Around 7:30PM, Brown's girlfriend, Leila D'Amato, comes home from work as a tattoo artist. She and Brown have the same haircut, though her curls give it a more natural, feminine quality. She unpacks a camera and stretches across the circle of guys to show Brown what she did today (a rose with the name Marilyn), and he nods, unfazed. "Man, Danny, you realize I'm one of the coldest tattoo artists in the city and I can't get a compliment out of you." Brown: "I ain't got tattoos." An hour later, everyone else files out, leaving the couple alone. D'Amato orders a vegetable pineapple pizza with sesame seeds on the crust and extra butter-cheese from Hungry Howie's. Brown rolls a blunt for them to share, wheels his computer chair in front of the TV and starts another game of NBA 2K12. She curls up with their cat on the floor nearby, at times resting her head on the bottom steps of the stairway and her feet on the radiator.
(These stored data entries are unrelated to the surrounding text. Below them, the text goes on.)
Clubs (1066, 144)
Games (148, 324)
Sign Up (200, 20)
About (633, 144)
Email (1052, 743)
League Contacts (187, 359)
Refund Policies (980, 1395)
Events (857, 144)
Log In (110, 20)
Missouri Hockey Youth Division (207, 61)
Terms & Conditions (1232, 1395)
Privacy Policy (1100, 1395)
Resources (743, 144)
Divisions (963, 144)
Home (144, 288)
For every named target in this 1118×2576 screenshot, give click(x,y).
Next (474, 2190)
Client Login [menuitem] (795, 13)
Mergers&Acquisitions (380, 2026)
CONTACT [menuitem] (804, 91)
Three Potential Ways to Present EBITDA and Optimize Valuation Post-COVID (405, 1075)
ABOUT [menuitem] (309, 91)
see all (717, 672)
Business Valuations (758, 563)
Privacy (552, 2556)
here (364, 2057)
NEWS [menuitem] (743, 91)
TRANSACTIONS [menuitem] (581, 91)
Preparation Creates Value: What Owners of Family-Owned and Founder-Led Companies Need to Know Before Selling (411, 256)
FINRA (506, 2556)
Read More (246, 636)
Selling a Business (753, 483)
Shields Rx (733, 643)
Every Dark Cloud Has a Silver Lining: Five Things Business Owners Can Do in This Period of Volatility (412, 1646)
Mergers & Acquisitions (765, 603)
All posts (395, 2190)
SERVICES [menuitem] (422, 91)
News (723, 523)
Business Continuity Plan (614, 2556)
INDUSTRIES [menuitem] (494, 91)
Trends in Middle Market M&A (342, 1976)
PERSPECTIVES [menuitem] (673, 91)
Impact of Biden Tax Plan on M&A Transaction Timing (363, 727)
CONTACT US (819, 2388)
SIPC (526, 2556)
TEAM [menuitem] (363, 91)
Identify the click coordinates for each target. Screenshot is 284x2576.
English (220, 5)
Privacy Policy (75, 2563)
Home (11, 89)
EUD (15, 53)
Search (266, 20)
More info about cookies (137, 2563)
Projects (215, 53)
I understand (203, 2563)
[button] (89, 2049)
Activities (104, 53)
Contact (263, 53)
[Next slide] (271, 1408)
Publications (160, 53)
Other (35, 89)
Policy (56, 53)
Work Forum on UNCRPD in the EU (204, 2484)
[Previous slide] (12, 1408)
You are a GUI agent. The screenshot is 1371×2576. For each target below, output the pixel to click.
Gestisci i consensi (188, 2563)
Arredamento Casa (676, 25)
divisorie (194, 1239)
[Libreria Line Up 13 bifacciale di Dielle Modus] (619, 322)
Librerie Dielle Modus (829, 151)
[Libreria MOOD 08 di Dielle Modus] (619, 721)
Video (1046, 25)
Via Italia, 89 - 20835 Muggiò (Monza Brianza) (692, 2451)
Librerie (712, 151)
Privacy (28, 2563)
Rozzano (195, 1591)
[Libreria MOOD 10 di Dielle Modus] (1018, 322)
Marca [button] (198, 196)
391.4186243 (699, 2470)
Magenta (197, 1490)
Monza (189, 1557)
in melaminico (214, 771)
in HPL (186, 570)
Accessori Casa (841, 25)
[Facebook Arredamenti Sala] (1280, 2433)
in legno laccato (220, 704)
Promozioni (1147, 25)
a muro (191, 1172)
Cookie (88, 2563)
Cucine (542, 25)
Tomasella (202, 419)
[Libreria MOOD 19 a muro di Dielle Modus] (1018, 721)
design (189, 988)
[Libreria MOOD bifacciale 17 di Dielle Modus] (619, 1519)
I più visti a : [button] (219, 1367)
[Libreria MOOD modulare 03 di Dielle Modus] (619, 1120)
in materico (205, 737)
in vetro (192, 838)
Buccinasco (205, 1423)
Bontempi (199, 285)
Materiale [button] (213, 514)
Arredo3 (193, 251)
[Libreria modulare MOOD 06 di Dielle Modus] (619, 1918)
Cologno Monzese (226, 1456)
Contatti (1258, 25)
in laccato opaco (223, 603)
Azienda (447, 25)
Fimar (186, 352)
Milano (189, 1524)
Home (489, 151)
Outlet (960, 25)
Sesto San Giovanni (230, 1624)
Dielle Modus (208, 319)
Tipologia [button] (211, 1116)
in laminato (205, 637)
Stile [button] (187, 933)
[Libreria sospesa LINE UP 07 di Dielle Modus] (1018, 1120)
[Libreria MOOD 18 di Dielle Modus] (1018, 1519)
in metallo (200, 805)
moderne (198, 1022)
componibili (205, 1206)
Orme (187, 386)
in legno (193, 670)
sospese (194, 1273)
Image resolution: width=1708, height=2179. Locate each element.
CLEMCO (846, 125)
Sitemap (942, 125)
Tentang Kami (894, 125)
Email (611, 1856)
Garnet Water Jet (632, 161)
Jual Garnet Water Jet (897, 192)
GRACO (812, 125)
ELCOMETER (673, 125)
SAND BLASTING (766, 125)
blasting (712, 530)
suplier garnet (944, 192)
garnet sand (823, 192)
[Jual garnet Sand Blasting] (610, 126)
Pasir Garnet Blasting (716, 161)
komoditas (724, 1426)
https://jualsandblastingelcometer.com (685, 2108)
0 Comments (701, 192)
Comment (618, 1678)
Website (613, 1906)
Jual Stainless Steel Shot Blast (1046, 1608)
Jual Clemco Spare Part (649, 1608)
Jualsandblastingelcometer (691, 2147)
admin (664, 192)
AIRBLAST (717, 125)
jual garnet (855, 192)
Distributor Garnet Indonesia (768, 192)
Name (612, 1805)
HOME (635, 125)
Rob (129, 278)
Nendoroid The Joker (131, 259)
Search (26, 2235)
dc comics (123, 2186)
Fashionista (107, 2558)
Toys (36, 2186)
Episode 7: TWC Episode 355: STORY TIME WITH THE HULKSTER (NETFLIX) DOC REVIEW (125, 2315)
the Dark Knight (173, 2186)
Brown plays as the Washington Wizards, and tonight he's matched against the superior Dallas Mavericks. Sitting there without his two front teeth, gangly with his T-shirt just exposing his belly, haircut looking like spilled soup, cursing his hometown, a decade older than most of his peers, Danny Brown embodies the underdog. "They don't know who the fuck I am out here, walking to the 7-11, Jeremy Scott wings hanging out and all type of shit. They don't know what the fuck I am about. It's the illest shit to me." At the half, the Mavericks lead by 15 points. "This is really how it is out here. This is really all we do. Nothing. And that's the whole point. There's nothing to do in Michigan. Michigan, not even Detroit. Not no more. Michigan." Their apartment's incredibly boring, but it's that way by design, a big boring place that's easy to kick everybody out of. Easy to smoke in. Easy to write in. Being across the street from a 15-foot sound barrier is actually kind of perfect. 30 years of flashlights and breakups and Greyhounds can just bounce around in there.

In the fourth quarter, Brown's Wizards stage a comeback to win the game. "I'm a chess-playin' ass nigga," he says. "It took forever to get here, but the movie ended happy on this one. It didn't go fucked up. No dick pics to take me out, no drug OD, none of that." If you follow Brown's Twitter account, his schedule is laid out in timestamps: up at seven or eight, in bed before 11. It's about that time. "In March I'm 31, the time all these motherfuckers be dying. The last chapter in some people's book. I don't want to leave this shit. I'm finally happy. I want to see 40. So I gotta do something. I gotta get up and run in the morning."